OpenDNS

Description:

Setting up OpenDNS is a pretty straightforward tasks: You sign up for the service, then you point your DNS servers to their servers. From your admin portal, you can configure settings for your network. The point of OpenDNS is to filter traffic to your network, from the DNS level.

For a post with screenshots see here.

To Resolve:

1. Login to OpenDNS web GUI and take note of the following under “Configuration”:

   • Policy settings => Domain Lists => Global block/allow list: This is where you will add domains to be whitelisted.
   • Category settings: Set rules like blocking nudity/illegal/malware
   • Identies => Networks => Add devices: Here you would add anything WAN facing that is not being nat’d e.g. a node with a public IP address.
   • Protocol based attacks: This is for advanced features, we just left ours at default.
   • Block page appearance => Configure options that the end user will see when a page is blocked.
   • And many more. As most admins do, feel free to poke around and learn what you are paying for.
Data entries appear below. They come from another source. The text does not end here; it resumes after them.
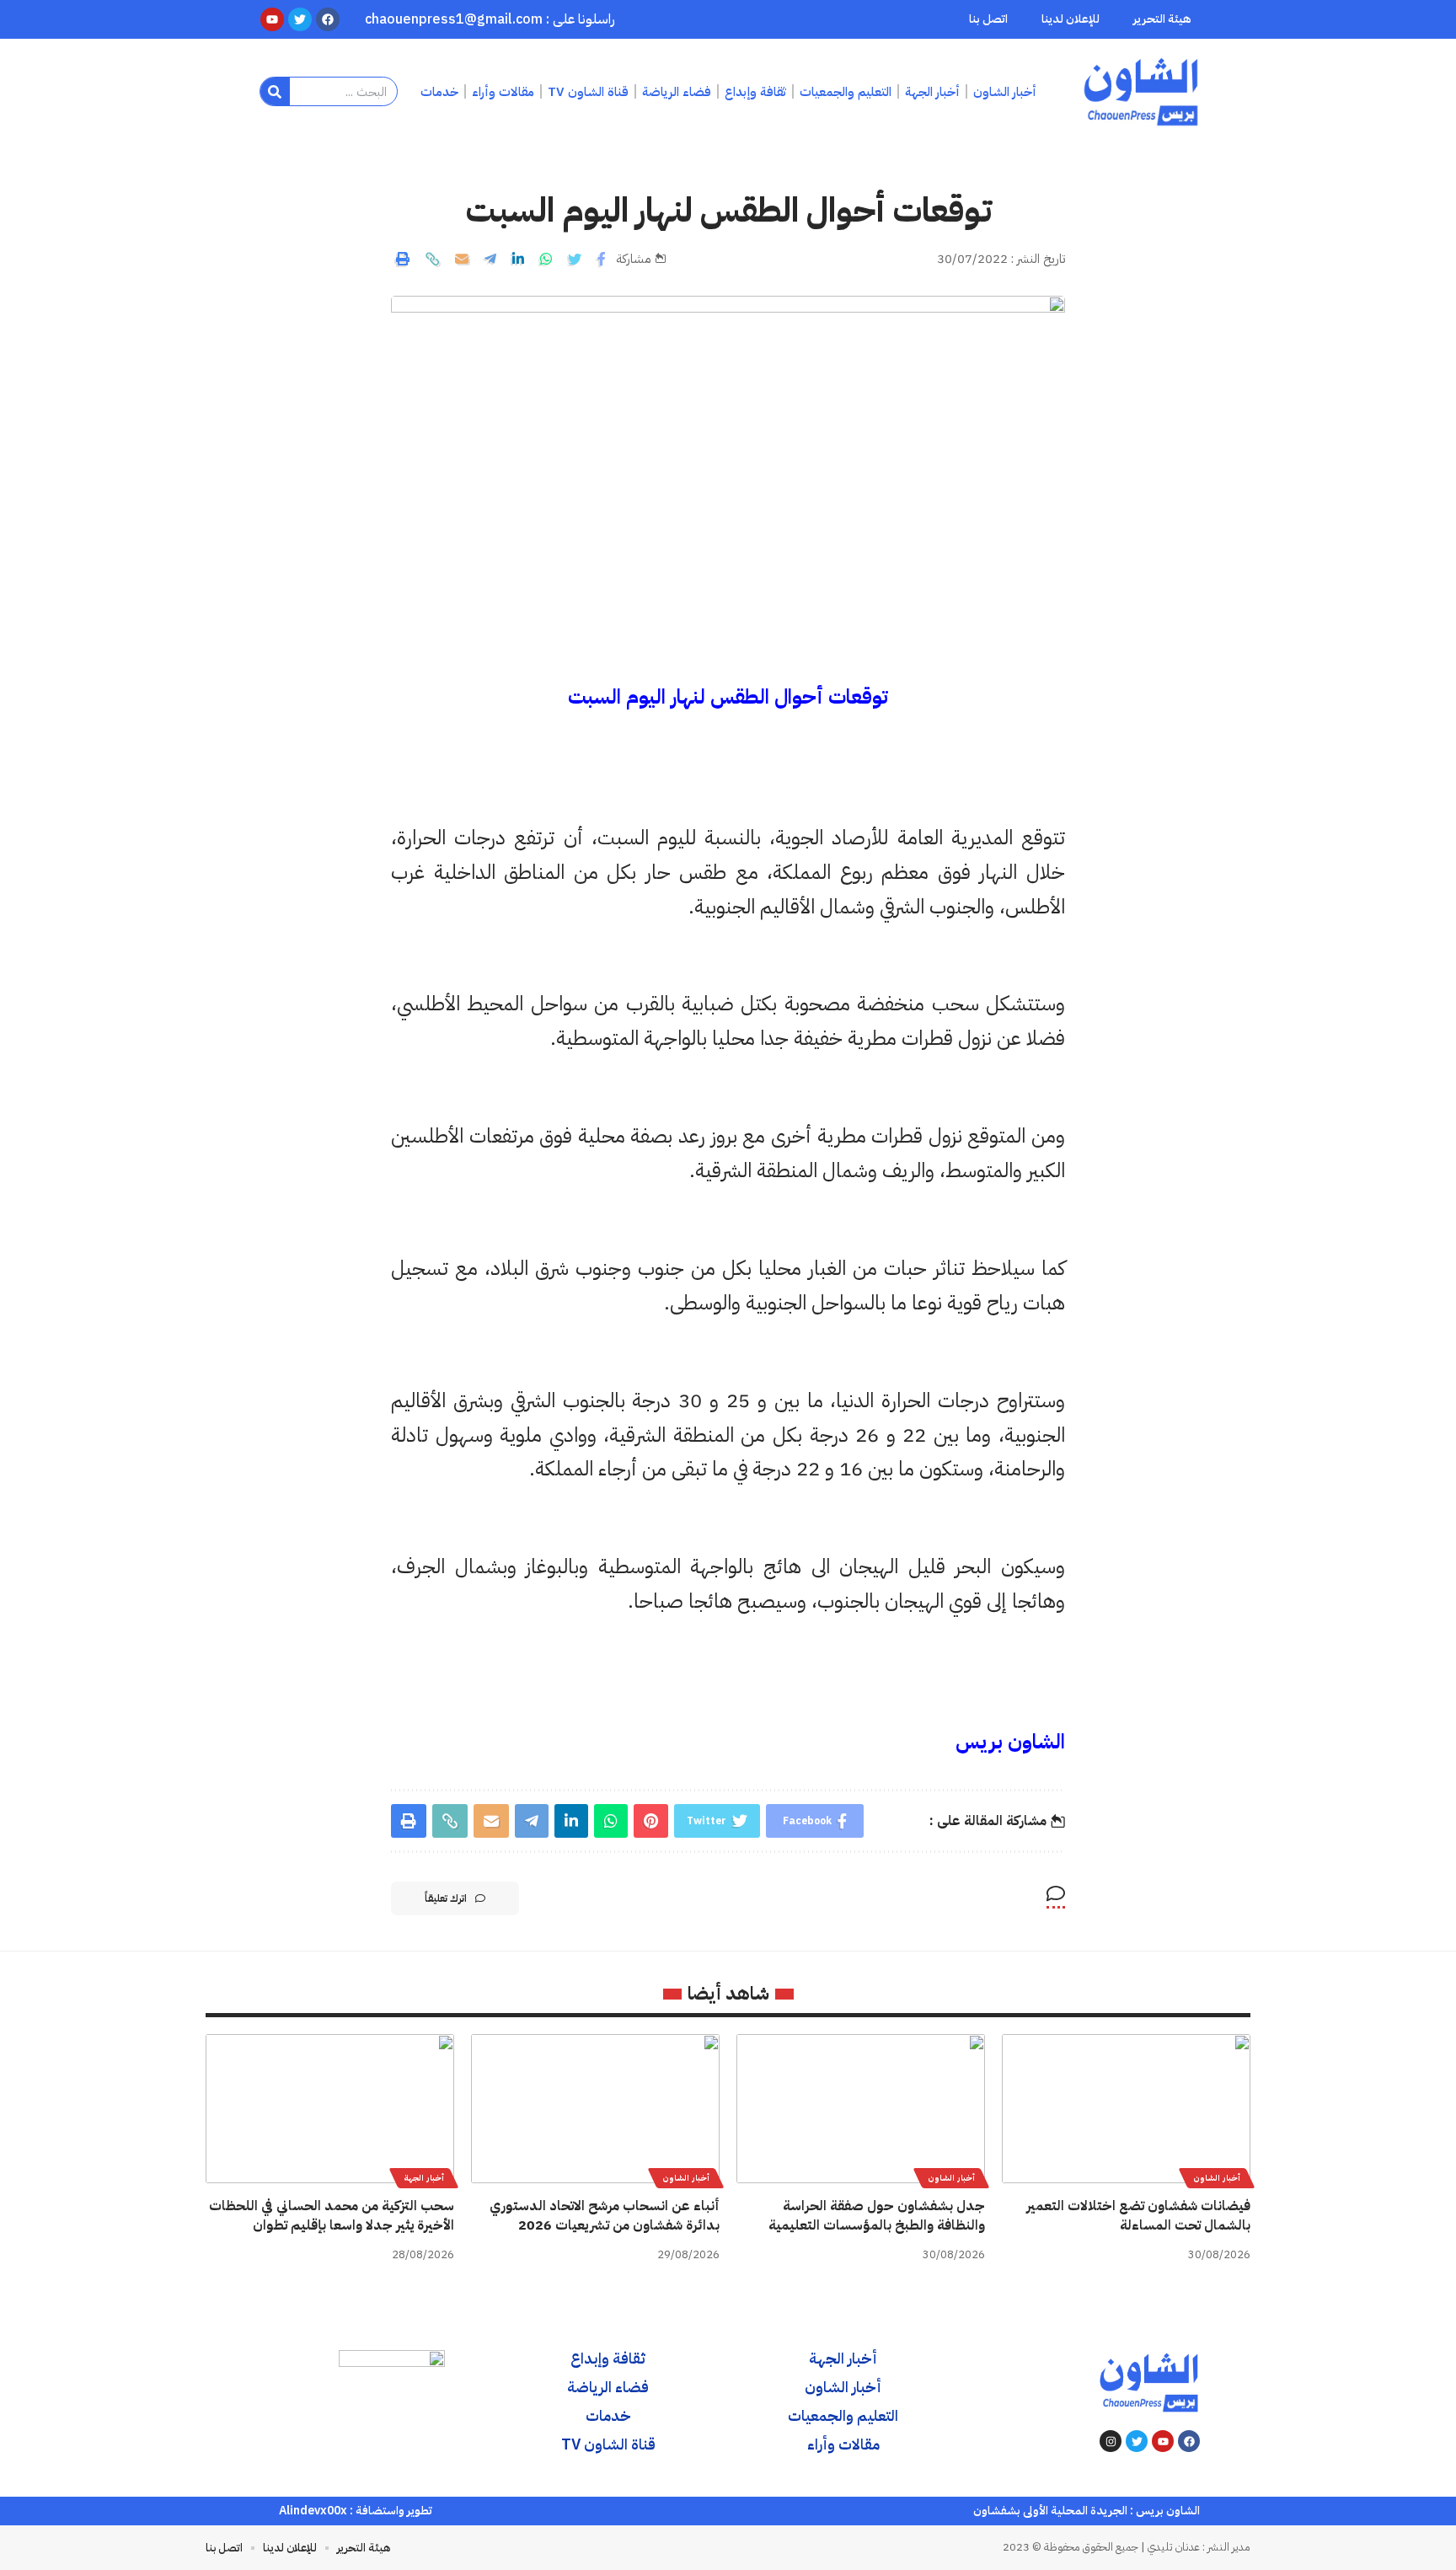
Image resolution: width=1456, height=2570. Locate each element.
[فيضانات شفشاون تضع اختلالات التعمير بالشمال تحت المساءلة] (1126, 2108)
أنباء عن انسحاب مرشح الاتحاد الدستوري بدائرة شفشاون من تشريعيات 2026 (605, 2215)
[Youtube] (1163, 2441)
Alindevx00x (313, 2510)
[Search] (275, 91)
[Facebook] (1189, 2441)
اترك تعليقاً (446, 1898)
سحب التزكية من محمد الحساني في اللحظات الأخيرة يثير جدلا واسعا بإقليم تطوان (331, 2215)
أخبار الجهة (424, 2177)
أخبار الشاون (1216, 2177)
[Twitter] (1137, 2441)
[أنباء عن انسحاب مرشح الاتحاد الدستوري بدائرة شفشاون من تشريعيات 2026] (595, 2108)
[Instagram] (1110, 2441)
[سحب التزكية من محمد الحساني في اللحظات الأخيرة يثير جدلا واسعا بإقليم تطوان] (330, 2108)
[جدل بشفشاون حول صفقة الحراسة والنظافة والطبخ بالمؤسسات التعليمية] (860, 2108)
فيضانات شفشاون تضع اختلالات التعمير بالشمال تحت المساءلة (1138, 2215)
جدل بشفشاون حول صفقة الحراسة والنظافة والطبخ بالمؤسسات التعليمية (876, 2215)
2. After setting the policies and settings up in the web GUI, you just point your DNS servers to the new upstream servers:

   • Login to DNS => Right click (ServerName) => Forwarders tab => Remove your current and add OpenDNS Ip’s
   • For me, it changed from:
     • ATT:
     • 12.xxx.16x.67
     • 12.xxx.17x.71
     • to
     • OpenDNS:
     • 208.67.222.222
     • 208.67.220.220

3. Right click your server and “clear cache”. It shouldn’t take but 5-10 minutes for it to start taking effect. Any issues you encounter you can put in a ticket with OpenDNS.